Ce seuil montre pourquoi un télétravail récurrent depuis un autre pays n’est pas une simple question de confort personnel. Deux jours par semaine peuvent représenter 40 % du temps de travail et modifier le régime applicable selon la situation.
L’accord-cadre européen permet davantage de télétravail transfrontalier dans certains cas
Plusieurs États ont signé un accord-cadre spécifique au télétravail transfrontalier. Dans les situations couvertes, il permet de demander le maintien au régime de sécurité sociale de l’État où l’employeur est établi lorsque le télétravail depuis l’État de résidence représente moins de 50 % du temps de travail total.
Le mécanisme est encadré : les deux États doivent notamment être signataires, la situation doit entrer dans le champ de l’accord et une demande doit être effectuée. Le CLEISS précise que, pour un employeur établi en France, la démarche passe par l’Urssaf, qui peut délivrer un document portable A1 attestant la législation applicable.
Moins de 50 % ne signifie pas « liberté de travailler de n’importe où »
Le seuil de l’accord-cadre concerne une question de coordination des régimes de sécurité sociale. Il ne crée pas un droit individuel à choisir seul son pays de télétravail. Le salarié doit toujours respecter les conditions de son contrat, de l’accord collectif ou de la charte et obtenir l’accord nécessaire lorsque le lieu n’est pas déjà autorisé.
De plus, l’accord-cadre ne couvre pas tous les pays ni toutes les situations. Le CLEISS recommande de vérifier la liste actualisée des États signataires avant toute démarche.
Un séjour ponctuel et un télétravail transfrontalier habituel ne posent pas exactement les mêmes questions
Travailler exceptionnellement quelques jours depuis l’étranger ne produit pas nécessairement les mêmes effets qu’une organisation stable dans deux États toute l’année. Il faut tenir compte de la durée, de la résidence habituelle, du pays concerné, de la nature de l’activité et des règles locales.
Un séjour hors de l’Union européenne, de l’EEE ou de la Suisse doit être analysé selon les conventions de sécurité sociale éventuellement applicables et le droit du pays concerné. Il n’existe donc pas un seuil européen de 25 % ou 50 % transposable automatiquement au monde entier.
L’employeur peut avoir des raisons objectives de refuser certains lieux
La sécurité informatique, la confidentialité de données, les restrictions d’accès à certains systèmes, les assurances ou les obligations locales peuvent rendre un pays problématique pour une entreprise. Un refus ne doit pas être analysé uniquement comme une question de préférence managériale.

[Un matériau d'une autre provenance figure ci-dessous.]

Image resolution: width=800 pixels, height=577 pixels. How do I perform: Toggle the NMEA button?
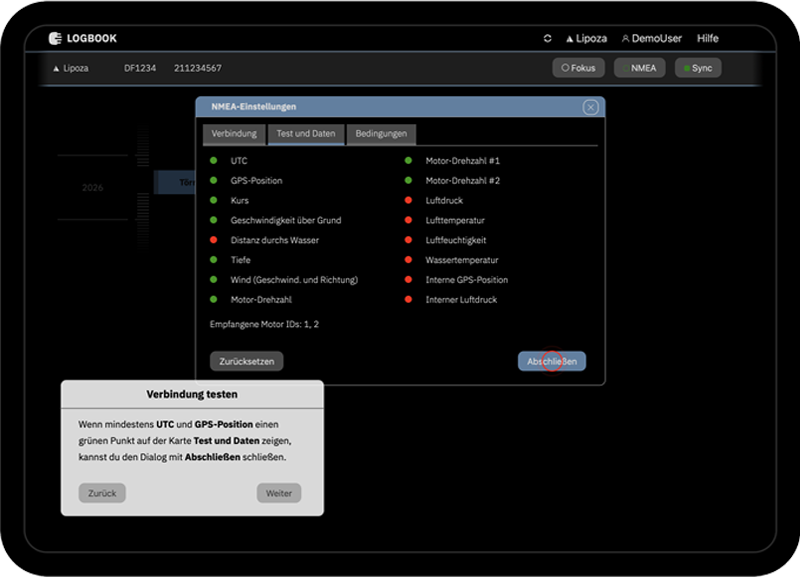[640, 68]
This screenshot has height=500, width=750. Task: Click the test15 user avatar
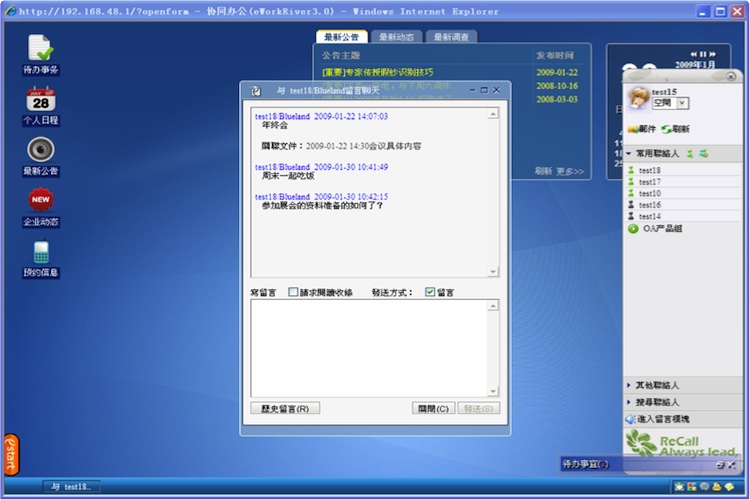[x=637, y=100]
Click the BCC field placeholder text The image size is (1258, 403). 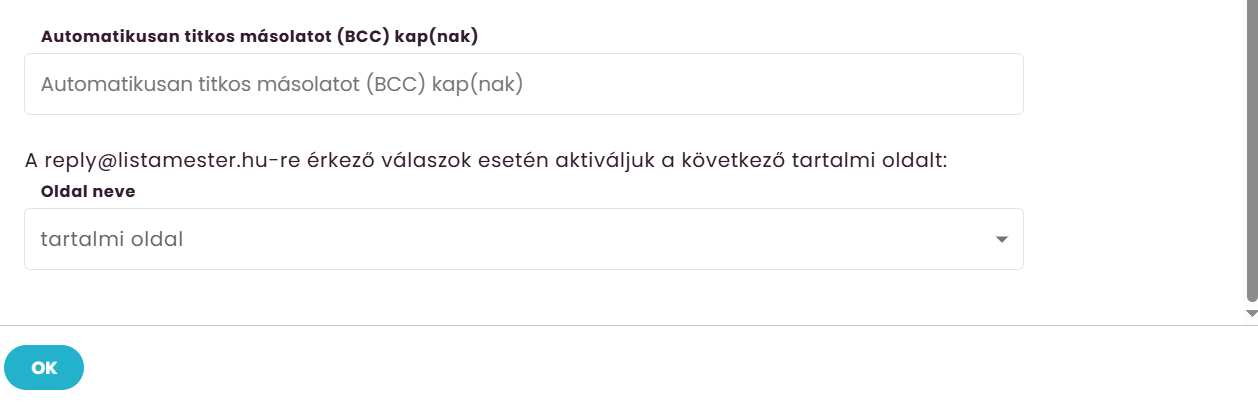tap(282, 85)
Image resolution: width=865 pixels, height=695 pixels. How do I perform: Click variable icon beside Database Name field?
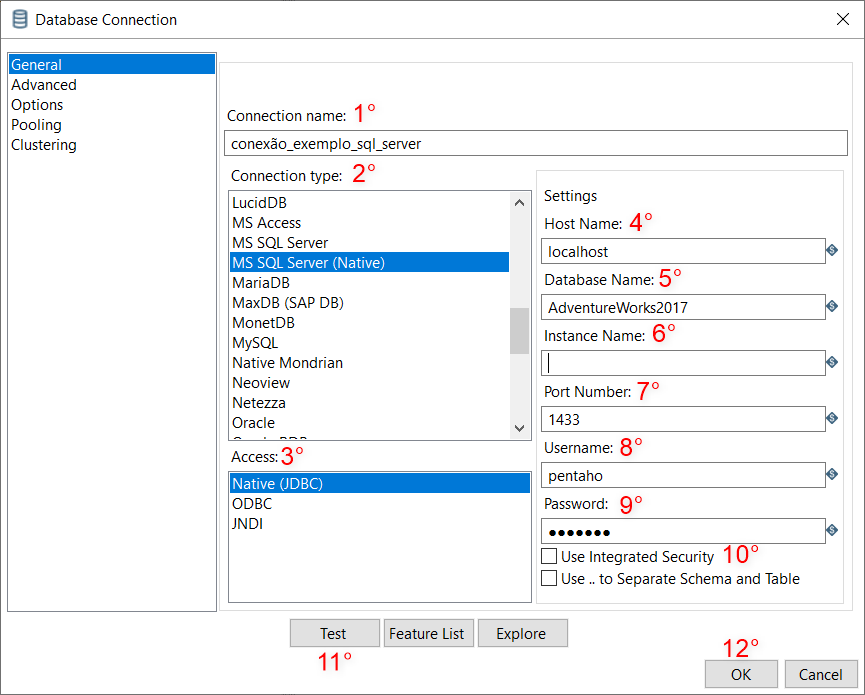tap(832, 306)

Pour les métiers traitant des données sensibles ou soumises à des contraintes réglementaires, le lieu de connexion peut avoir une importance particulière.
Le lieu déclaré compte aussi en cas d’accident
Le Code du travail prévoit une présomption d’accident du travail lorsque l’événement survient sur le lieu où est exercé le télétravail pendant l’activité professionnelle. Lorsque le salarié travaille depuis un lieu différent de celui autorisé ou déclaré, la discussion factuelle peut devenir plus complexe.

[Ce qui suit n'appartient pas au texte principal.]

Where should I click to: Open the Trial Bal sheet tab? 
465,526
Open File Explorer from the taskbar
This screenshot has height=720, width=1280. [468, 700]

La fiche consacrée à l’accident survenu en télétravail détaille cette présomption et les éléments utiles pour reconstituer les circonstances.

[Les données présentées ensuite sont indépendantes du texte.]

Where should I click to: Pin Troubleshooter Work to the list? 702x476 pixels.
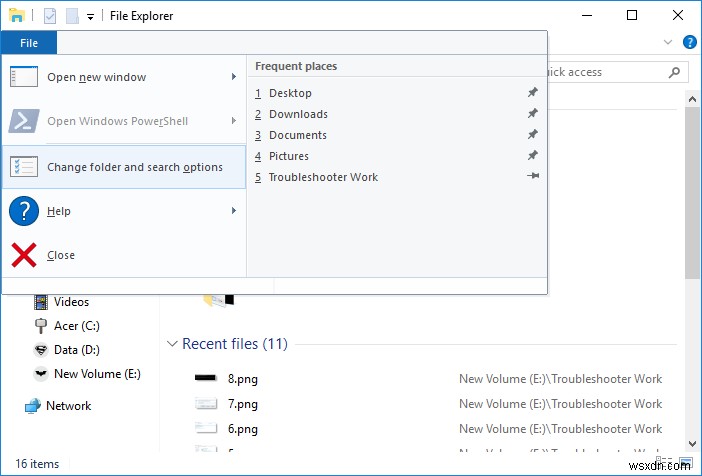click(533, 176)
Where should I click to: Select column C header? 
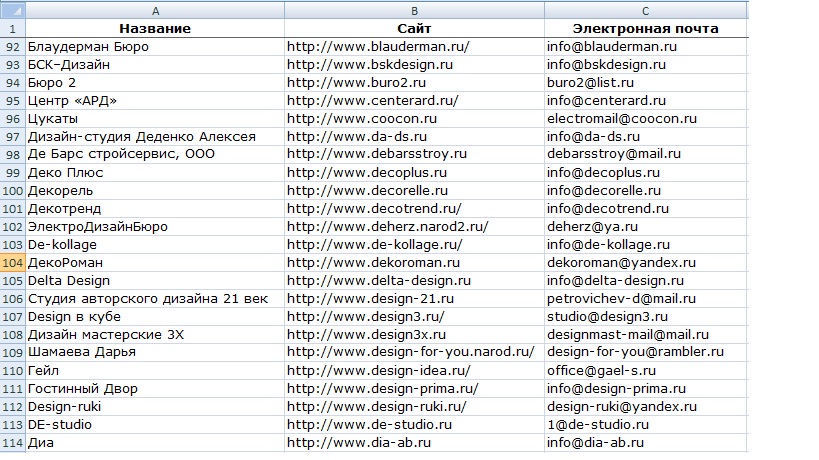(645, 10)
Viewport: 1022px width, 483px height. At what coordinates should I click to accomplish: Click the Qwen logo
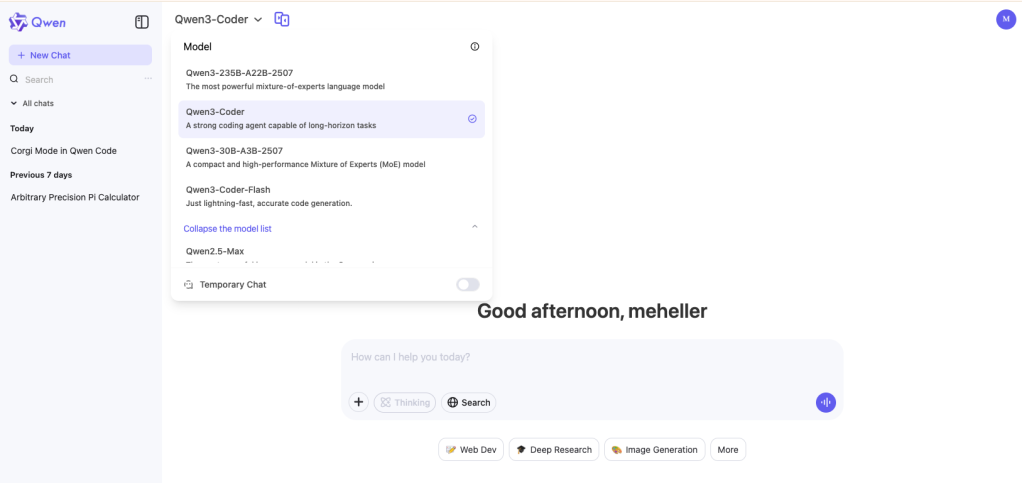coord(37,22)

Les frais et allocations ne sont pas automatiquement identiques à l’étranger
Le barème Urssaf français de l’allocation forfaitaire de télétravail concerne le traitement social de remboursements de frais en France. Il ne règle pas à lui seul les frais supplémentaires liés à un séjour volontaire dans un autre pays.
Avant le départ, mieux vaut donc déterminer par écrit le lieu, la période, les horaires, le matériel, les coûts éventuellement pris en charge et la procédure à suivre en cas d’incident.